JOB: Decide whether each statement agrees with the list of jokes below, answering yes or no and quoting the deciding words of the list. 1. The third monkey falls out of the tree because of peer pressure. 2. The bartender serves the duck its drink. 3. In the muffin joke, the first Muffin complains about the heat.

READING PASSAGE:
┄┄┄┄┄┄
Why did the monkey fall out of the tree? It was dead. Why did the baby monkey fall out of the tree? It was stapled to the dead monkey. Why did the third monkey fall out of the tree? Peer pressure.

Haikus usually make sense, but sometimes they don't refrigerator.

Why did the black man die? Kidney Failure.

How do you leave a jackass in suspense? I'll tell you later.

"Torture the orphans as much as you want. Who they gonna tell? Their parents?"

Two Muffins are in an oven the first Muffin says "whew it's hot in here." The other Muffin turns around and yells "Holy shit a talking Muffin."

What is the difference between a black man and a piece of fried chicken? Fried chicken is a breaded meal that is high in calories whereas a black man is an unedible human being with feelings.

I walk in to a bar, ask for a beer, get drunk, walk away and.... hmmm.. how could I finish the joke??..

what do you call a deer with no eyes? Blind

A duck walks into a bar and orders a drink. The bartender doesn't understand him because he doesn't speak duck and promptly calls animal control to have the duck removed.
┄┄┄┄┄┄
SOURCE DATA:
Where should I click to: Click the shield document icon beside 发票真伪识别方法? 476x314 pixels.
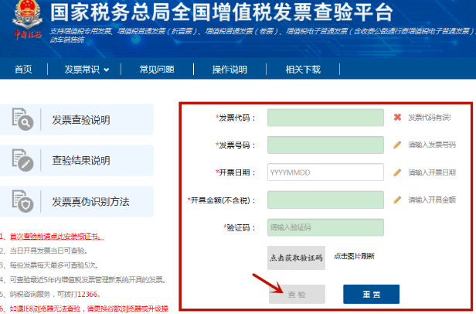(21, 201)
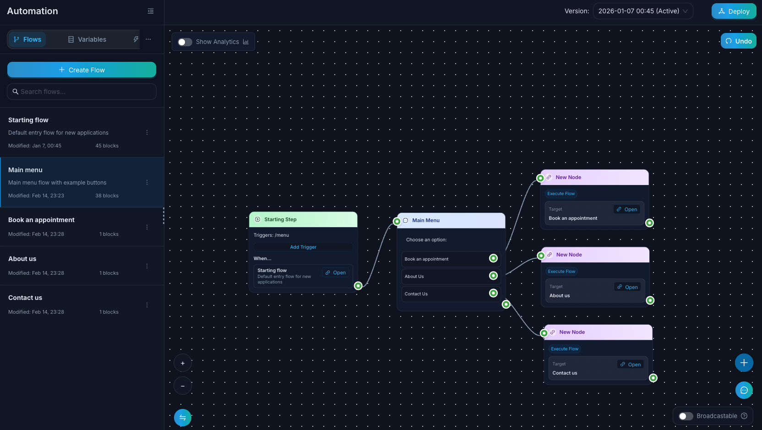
┄┄┄┄┄┄
FINAL RESULT:
1. Yes: "Why did the third monkey fall out of the tree? Peer pressure."
2. No: "The bartender doesn't understand him because he doesn't speak duck and promptly calls animal control to have the duck removed."
3. Yes: "the first Muffin says "whew it's hot in here.""